Deep Learning & Neural Networks

Deep learning powers the things that feel like magic — image recognition, translation, the large language models behind today's AI. The magic dissolves, in a good way, once you see the machinery: a neural network is a big stack of simple operations — matrix multiplications with a bit of non-linearity between them — and "training" is just gradient descent nudging millions of numbers to make the errors smaller. No single piece is mysterious; the power comes from scale and how the pieces compose.

This page builds that up from the neuron, leaning on the linear algebra and calculus pages you've already got. The pay-off is the one idea that makes deep learning click: the network learns its own features instead of being handed them.

What's actually new: learning the features

Classical machine learning leans on humans to engineer good features: you decide what to measure, and the model learns weights over those hand-picked inputs. That works until the features are too subtle to name — what is the feature that distinguishes a cat from a dog in raw pixels?

Deep learning's defining move is representation learning: instead of being given features, the network learns them, layer by layer, from raw data. Early layers pick up simple patterns (edges, in an image), later layers compose those into complex ones (textures, then shapes, then faces). "Deep" just means many layers stacked, so the representations can build on each other. That's the whole reason it beats classical methods on images, audio, and language — it discovers the features we couldn't specify.

The neuron: weighted sum, then a bend

The building block is the artificial neuron.

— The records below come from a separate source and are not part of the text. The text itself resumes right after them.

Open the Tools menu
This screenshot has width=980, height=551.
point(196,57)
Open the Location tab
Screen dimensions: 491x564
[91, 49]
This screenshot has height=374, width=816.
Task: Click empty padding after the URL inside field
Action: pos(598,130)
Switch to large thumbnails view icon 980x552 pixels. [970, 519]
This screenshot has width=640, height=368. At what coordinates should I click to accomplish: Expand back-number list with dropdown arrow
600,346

It takes inputs $x_1, \dots, x_n$ , multiplies each by a weight, adds a bias, and passes the result through a non-linear activation function $\sigma$ :

a = \sigma\!\left( \sum_{i=1}^{n} w_i x_i + b \right)

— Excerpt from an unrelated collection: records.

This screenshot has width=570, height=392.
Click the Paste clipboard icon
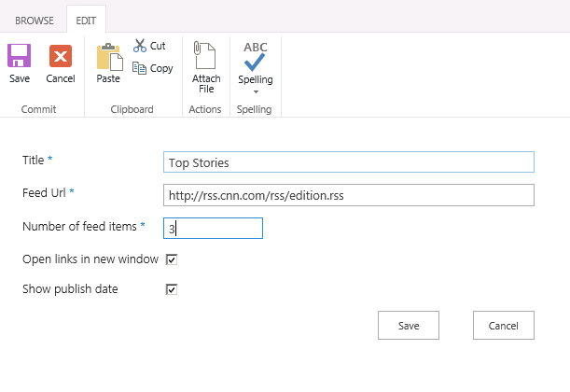(x=109, y=57)
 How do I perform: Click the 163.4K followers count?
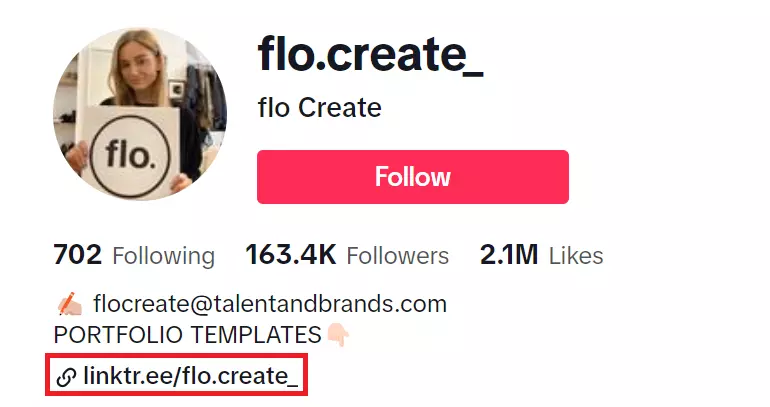pos(291,255)
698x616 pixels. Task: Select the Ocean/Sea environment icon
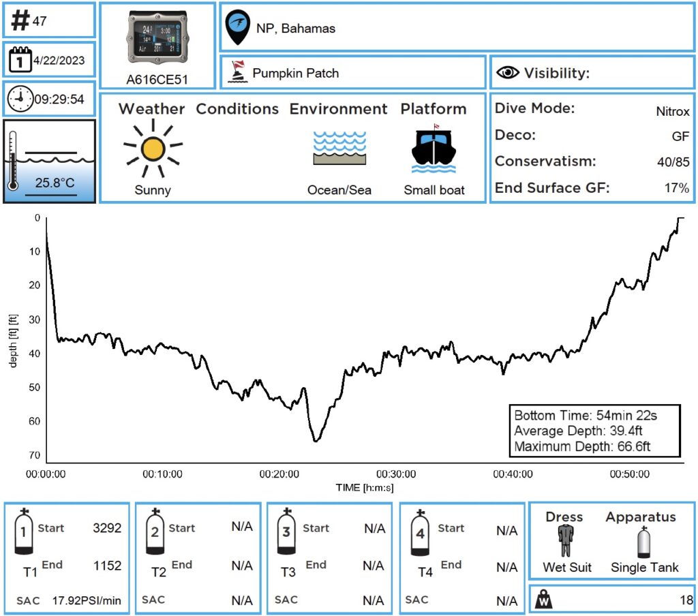pos(339,149)
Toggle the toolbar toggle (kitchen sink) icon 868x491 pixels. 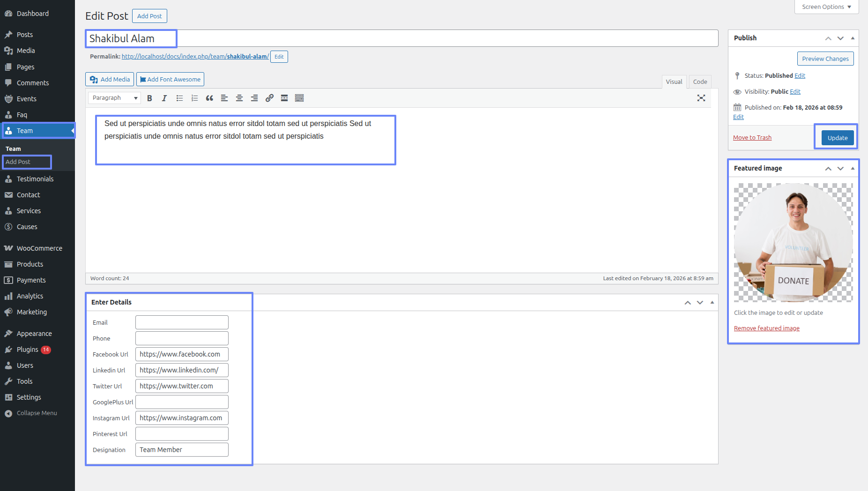coord(299,98)
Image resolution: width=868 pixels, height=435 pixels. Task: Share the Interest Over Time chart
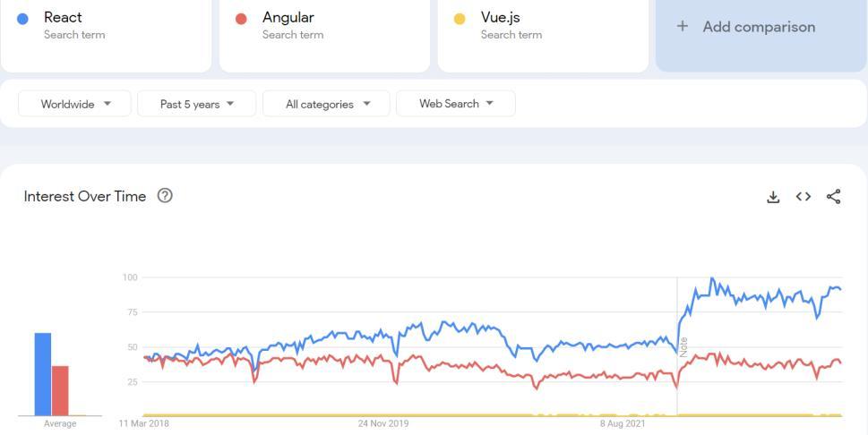point(833,197)
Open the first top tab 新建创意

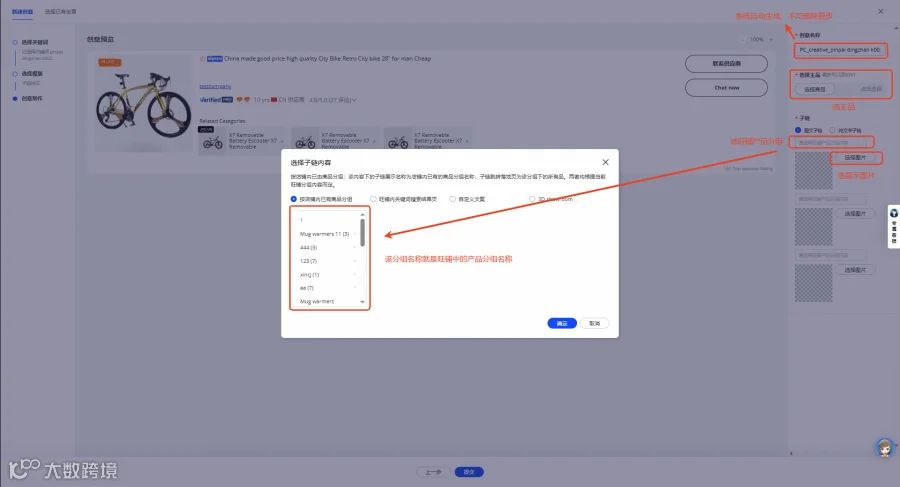(x=22, y=11)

The weighted sum is just linear regression. The crucial extra is $\sigma$ , the non-linearity — and it's not optional. Without it, stacking layers is pointless: a composition of linear maps is still just one linear map, so a deep network would collapse to a single-layer one and could only ever draw straight boundaries. The activation is what lets depth buy you expressive power.

The modern default is ReLU, $\sigma(z) = \max(0, z)$ — dead simple, and its flat-or-linear shape avoids the vanishing-gradient problem that plagued the older S-shaped sigmoid in deep stacks.

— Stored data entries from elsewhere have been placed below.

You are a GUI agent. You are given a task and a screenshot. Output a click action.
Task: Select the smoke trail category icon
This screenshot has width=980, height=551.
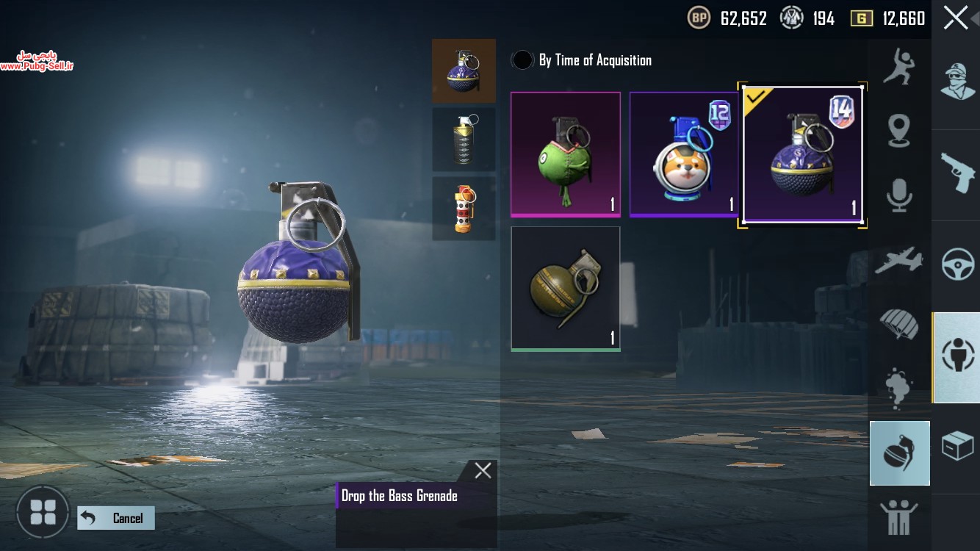click(x=899, y=388)
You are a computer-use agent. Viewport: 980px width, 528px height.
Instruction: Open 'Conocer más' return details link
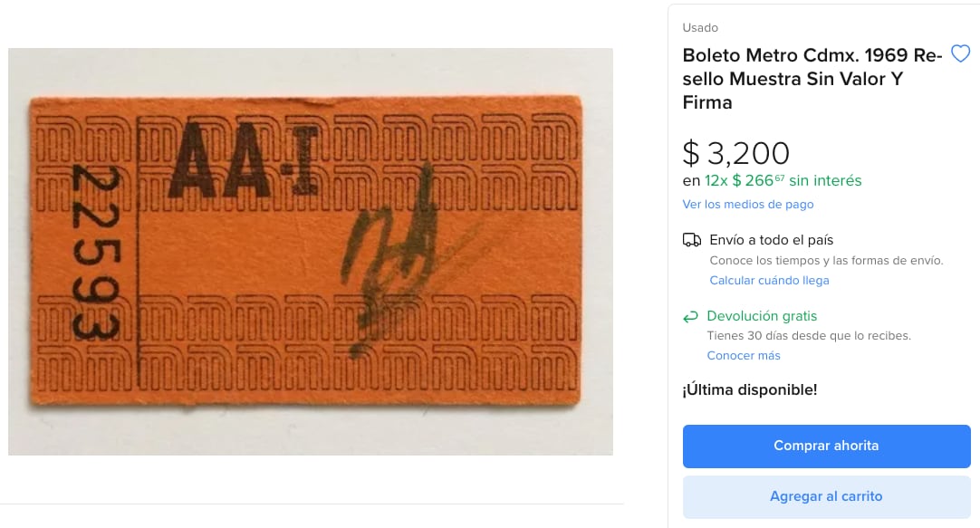click(x=743, y=356)
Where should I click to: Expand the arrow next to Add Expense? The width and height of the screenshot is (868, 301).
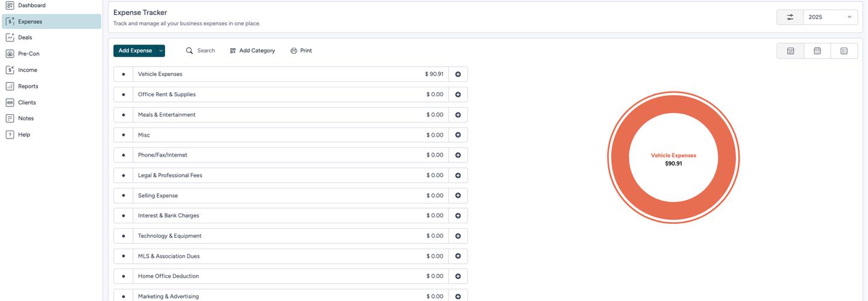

A layer is a matrix multiply

A layer is just many neurons computed at once. Stack their weights into a matrix $W$ and their biases into a vector $b$ , and the whole layer is one clean expression:

\mathbf{a} = \sigma\!\left( W\mathbf{x} + \mathbf{b} \right)

This is why linear algebra is the language of deep learning, and why GPUs matter — they're built to do exactly this, enormous matrix multiplies, in parallel. A deep network just chains these: $\mathbf{a}^{(1)} = \sigma(W^{(1)}\mathbf{x} + \mathbf{b}^{(1)})$ , then $\mathbf{a}^{(2)} = \sigma(W^{(2)}\mathbf{a}^{(1)} + \mathbf{b}^{(2)})$ , and so on to the output.

The forward pass

Running input through the chain to get a prediction is the forward pass — feed in the data, multiply-add-activate layer after layer, read off the answer at the end. With fixed weights that's all a trained network does to make a prediction. The interesting question is how those weights got to be any good, which is the rest of this page.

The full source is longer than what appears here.